START WORKING DATA

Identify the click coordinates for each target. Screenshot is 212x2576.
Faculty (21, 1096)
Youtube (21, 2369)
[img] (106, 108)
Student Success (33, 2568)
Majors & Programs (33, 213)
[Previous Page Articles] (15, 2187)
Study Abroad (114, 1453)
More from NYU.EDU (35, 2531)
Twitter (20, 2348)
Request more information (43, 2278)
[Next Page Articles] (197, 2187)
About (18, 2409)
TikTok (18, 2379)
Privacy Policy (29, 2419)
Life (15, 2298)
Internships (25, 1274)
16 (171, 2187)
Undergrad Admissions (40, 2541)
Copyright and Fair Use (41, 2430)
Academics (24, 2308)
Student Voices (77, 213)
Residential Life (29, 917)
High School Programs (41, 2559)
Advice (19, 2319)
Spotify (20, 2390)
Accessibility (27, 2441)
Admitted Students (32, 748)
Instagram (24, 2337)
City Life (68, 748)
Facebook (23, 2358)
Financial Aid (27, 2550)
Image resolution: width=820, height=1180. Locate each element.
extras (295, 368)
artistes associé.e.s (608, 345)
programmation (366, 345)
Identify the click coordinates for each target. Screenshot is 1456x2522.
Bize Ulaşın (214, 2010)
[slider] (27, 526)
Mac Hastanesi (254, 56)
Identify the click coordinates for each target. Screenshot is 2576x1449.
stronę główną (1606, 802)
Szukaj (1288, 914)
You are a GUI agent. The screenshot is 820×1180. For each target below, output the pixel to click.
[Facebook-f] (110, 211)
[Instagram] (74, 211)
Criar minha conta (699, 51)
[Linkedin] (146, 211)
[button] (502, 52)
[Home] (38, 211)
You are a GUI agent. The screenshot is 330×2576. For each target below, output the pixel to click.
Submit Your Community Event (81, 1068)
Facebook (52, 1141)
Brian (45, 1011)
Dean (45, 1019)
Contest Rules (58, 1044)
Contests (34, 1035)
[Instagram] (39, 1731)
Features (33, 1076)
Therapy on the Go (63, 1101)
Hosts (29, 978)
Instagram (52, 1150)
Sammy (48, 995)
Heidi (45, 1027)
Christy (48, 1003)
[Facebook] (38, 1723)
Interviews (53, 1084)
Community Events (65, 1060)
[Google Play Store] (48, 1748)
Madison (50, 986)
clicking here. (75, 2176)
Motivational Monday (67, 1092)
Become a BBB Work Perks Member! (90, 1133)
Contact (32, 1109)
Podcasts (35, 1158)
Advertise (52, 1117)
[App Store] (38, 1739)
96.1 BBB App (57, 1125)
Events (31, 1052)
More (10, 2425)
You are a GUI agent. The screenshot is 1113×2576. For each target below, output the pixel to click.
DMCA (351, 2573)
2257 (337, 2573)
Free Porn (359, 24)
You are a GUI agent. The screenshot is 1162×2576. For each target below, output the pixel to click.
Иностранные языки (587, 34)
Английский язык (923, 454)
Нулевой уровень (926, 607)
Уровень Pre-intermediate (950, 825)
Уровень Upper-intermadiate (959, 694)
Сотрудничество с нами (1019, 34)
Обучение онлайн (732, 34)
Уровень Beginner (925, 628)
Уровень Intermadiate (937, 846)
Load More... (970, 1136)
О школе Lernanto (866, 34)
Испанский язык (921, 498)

END WORKING DATA

DIRECTIONS: Reproduce the lines above, beginning at the line with "Twitter (20, 2348)" and stopping after the line with "Нулевой уровень (926, 607)", exactly as they are.

TASK RESULT:
Twitter (20, 2348)
Request more information (43, 2278)
[Next Page Articles] (197, 2187)
About (18, 2409)
TikTok (18, 2379)
Privacy Policy (29, 2419)
Life (15, 2298)
Internships (25, 1274)
16 (171, 2187)
Undergrad Admissions (40, 2541)
Copyright and Fair Use (41, 2430)
Academics (24, 2308)
Student Voices (77, 213)
Residential Life (29, 917)
High School Programs (41, 2559)
Advice (19, 2319)
Spotify (20, 2390)
Accessibility (27, 2441)
Admitted Students (32, 748)
Instagram (24, 2337)
City Life (68, 748)
Facebook (23, 2358)
Financial Aid (27, 2550)
Image resolution: width=820, height=1180. Locate each element.
extras (295, 368)
artistes associé.e.s (608, 345)
programmation (366, 345)
Identify the click coordinates for each target. Screenshot is 1456x2522.
Bize Ulaşın (214, 2010)
[slider] (27, 526)
Mac Hastanesi (254, 56)
Identify the click coordinates for each target. Screenshot is 2576x1449.
stronę główną (1606, 802)
Szukaj (1288, 914)
You are a GUI agent. The screenshot is 820×1180. For each target below, output the pixel to click.
[Facebook-f] (110, 211)
[Instagram] (74, 211)
Criar minha conta (699, 51)
[Linkedin] (146, 211)
[button] (502, 52)
[Home] (38, 211)
You are a GUI agent. The screenshot is 330×2576. For each target below, output the pixel to click.
Submit Your Community Event (81, 1068)
Facebook (52, 1141)
Brian (45, 1011)
Dean (45, 1019)
Contest Rules (58, 1044)
Contests (34, 1035)
[Instagram] (39, 1731)
Features (33, 1076)
Therapy on the Go (63, 1101)
Hosts (29, 978)
Instagram (52, 1150)
Sammy (48, 995)
Heidi (45, 1027)
Christy (48, 1003)
[Facebook] (38, 1723)
Interviews (53, 1084)
Community Events (65, 1060)
[Google Play Store] (48, 1748)
Madison (50, 986)
clicking here. (75, 2176)
Motivational Monday (67, 1092)
Become a BBB Work Perks Member! (90, 1133)
Contact (32, 1109)
Podcasts (35, 1158)
Advertise (52, 1117)
[App Store] (38, 1739)
96.1 BBB App (57, 1125)
Events (31, 1052)
More (10, 2425)
You are a GUI agent. The screenshot is 1113×2576. For each target below, output the pixel to click.
DMCA (351, 2573)
2257 (337, 2573)
Free Porn (359, 24)
You are a GUI agent. The screenshot is 1162×2576. For each target below, output the pixel to click.
Иностранные языки (587, 34)
Английский язык (923, 454)
Нулевой уровень (926, 607)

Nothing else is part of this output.